Minha relação com futebol é abaixo de zero. Não entendo, não
gosto, não assisto, mas não julgo quem goste. Só não me peçam para tirar a
bandeira do Flamengo da parede, porque este amor não se explica. Uma vez Flamengo,
sempre Flamengo.
Ouvi dizer que o Museu do Futebol, no interior das
arquibancadas do Pacaembú, em São Paulo, era imperdível. Fui conferir e,
realmente, é incrível. Ali, no museu, está tudo relacionado ao futebol para
quem gosta e para que não aprecia muito. As Copas, os times, flâmulas, bolas,
jogadas, locutores, a torcida, personalidades, escritores, música, a televisão
e fotos da época. Tudo contextualizado. Impossível não amar este museu vivo da
história do futebol brasileiro. Recomendo a visita.
Neste “Pós-Copa”, enquanto a vida volta ao normal, os
teatros, aos poucos, voltam a receber público, bem como as salas de cinema, os
shows nas melhores casas do ramo e as livrarias. A rotina nos traz para a dura realidade
das obras inacabadas. Imagina na Copa? De 2018? Voltei aos palcos cariocas para
me atualizar das rodinhas de conversas dos amigos artistas.
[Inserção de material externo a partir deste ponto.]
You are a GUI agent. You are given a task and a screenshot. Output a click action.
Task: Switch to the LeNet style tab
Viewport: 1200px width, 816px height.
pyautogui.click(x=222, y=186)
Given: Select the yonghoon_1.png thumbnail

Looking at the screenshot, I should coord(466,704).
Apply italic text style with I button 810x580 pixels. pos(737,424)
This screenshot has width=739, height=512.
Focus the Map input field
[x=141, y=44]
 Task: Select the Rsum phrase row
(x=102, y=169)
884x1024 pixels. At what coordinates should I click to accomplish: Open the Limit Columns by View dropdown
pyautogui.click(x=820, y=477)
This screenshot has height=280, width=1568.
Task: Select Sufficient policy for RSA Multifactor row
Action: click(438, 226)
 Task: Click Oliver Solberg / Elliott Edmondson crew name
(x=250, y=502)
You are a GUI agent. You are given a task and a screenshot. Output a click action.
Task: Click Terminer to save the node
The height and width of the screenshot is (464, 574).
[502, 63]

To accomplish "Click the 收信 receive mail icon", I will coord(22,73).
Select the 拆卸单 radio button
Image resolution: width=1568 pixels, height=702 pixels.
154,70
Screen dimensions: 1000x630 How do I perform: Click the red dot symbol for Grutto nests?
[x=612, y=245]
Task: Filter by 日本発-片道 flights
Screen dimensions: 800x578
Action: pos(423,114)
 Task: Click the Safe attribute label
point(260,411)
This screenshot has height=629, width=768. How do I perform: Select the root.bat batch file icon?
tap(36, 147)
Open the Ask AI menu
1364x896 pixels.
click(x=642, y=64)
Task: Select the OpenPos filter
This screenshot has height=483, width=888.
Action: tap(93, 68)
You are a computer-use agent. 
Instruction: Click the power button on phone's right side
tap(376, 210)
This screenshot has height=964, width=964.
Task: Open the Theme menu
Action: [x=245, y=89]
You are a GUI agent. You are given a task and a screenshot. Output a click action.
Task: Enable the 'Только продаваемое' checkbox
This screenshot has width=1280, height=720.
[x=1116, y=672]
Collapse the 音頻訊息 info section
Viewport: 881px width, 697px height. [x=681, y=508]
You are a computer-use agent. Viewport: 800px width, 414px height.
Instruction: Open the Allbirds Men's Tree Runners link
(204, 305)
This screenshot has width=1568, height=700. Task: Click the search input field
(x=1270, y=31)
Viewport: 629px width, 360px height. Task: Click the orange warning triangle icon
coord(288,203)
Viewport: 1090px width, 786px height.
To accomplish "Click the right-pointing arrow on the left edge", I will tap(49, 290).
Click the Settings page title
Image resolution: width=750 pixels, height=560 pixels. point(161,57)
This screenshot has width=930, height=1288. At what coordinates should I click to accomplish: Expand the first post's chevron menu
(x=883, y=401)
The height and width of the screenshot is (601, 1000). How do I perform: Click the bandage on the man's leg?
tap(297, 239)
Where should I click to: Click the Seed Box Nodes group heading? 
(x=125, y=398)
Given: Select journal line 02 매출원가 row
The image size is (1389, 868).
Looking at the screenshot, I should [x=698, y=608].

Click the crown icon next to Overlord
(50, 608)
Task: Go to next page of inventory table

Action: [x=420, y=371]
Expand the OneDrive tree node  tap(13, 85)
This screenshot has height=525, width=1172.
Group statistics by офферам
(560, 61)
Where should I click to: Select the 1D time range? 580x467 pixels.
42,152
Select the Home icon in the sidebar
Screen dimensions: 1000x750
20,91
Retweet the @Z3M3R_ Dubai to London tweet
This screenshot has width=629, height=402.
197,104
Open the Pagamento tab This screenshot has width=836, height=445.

E fui surpreendido
pelo musical “Samba Futebol Clube”, em cartaz para uma curta temporada no
Teatro Carlos Gomes.
Com roteiro e direção de Gustavo Gasparani, expert em pesquisas sobre
comportamentos, textos e música que marcaram a vida carioca do último século, reunir
num espetáculo textos e músicas sobre futebol, no período Copa e Pós-Copa, é
muito oportuno. Gasparani, que vem de sucessos como “Opereta Carioca”, “Oui Oui
a França é Aqui” e “As Mimosas da Praça Tiradentes”, percebeu, durante a
pesquisa para a primeira delas, que material não lhe faltava para tantos outros
espetáculos e compilou sabiamente os três espetáculos e ainda sobrou material
para este! O casamento entre as crônicas dos jornais, por colunistas
apaixonados, acrescidas de marchinhas e canções com tema futebol, é perfeito e construído
de maneira impecável. Não bastava apenas colocar as músicas e os textos em uma
ordem aleatória, o bom (e o que foi feito) era achar uma ligação entre este
material, e o resultado apresentado é positivo.
Sabiamente, Gasparani, com tudo na cabeça, reuniu uma equipe
competente que embarcou na proposta de atores-cantores-músicos, onde tudo é
feito em cena, às vistas do público. Troca de objetos de cenário,
interpretação, instrumentação. Os atores, ora são coro, ora músicos, ora
protagonistas, sem nenhum deles deixar de ter seu momento de estrelato. Um
trabalho impecável de direção.
Na equipe técnica, uma time de primeiro: cenografia de
Marcelo Lipiani, com apoio dos vídeos de Thiago Stauffer (onde até os jogos
eletrônicos estão ali representados); o figurino de Marcelo Olinto, colorido e
explorando as combinações das cores dos times, sem privilegiar nenhum deles; a
luz de Paulo Cesar Medeiros, que tira partido deste teatro fantástico; e a
direção de movimento de Renato Vieira que auxilia e acrescenta ao diretor,
fazendo os atores apresentar um trabalho completo em cena. Aplausos também para
Nando Duarte, diretor musical, que construiu a parte das músicas junto com os
atores e direção. Trabalho de conjunto excelente.
O elenco, formado por Alan Rocha, Cristiano Gualda, Daniel
Carneiro, Gabriel Manita, Jonas Hammar, Luiz Nicolau, Pedro Lima e Rodrigo
Lima, dá um show de bola, talento, interpretação e voz no palco. Não há
protagonista, todos são explorados e são coadjuvantes do Futebol. Todos são
competentes e estão em harmonia. Um trabalho de entrega ao espetáculo,
valorizando os textos, a pesquisa e as músicas. É excelente a dedicação de
todos para que tenhamos um visual, uma sonoridade e uma fluência. A plateia, e
a equipe, certamente ficam atônitos e totalmente ligados no espetáculo.
Realmente, são um time. Como no futebol.
Há muito escutava as expressões “cultura do futebol” e “futebol
também é cultura”, mas, até conhecer o Museu do Futebol, nunca tinha me ligado
nesta junção entre arte e esporte. O Museu me mostrou a necessidade e a
importância deste casamento. Porém, foi somente ao assistir ao musical Samba
Futebol Clube, que pude compreender, e concordar, com a importância de se
mostrar o futebol também como cultura e dar valor à cultura deste esporte. Assim
como no Museu do Futebol, este musical é necessário para avaliar a importância
do futebol na vida de todos nós, mesmo aqueles que não têm tanta intimidade
assim com o a bola nos pés. Samba Futebol Clube é um braço, uma espécie de
Museu do Futebol vivo, e ao vivo, voltado para o teatro. Imperdível.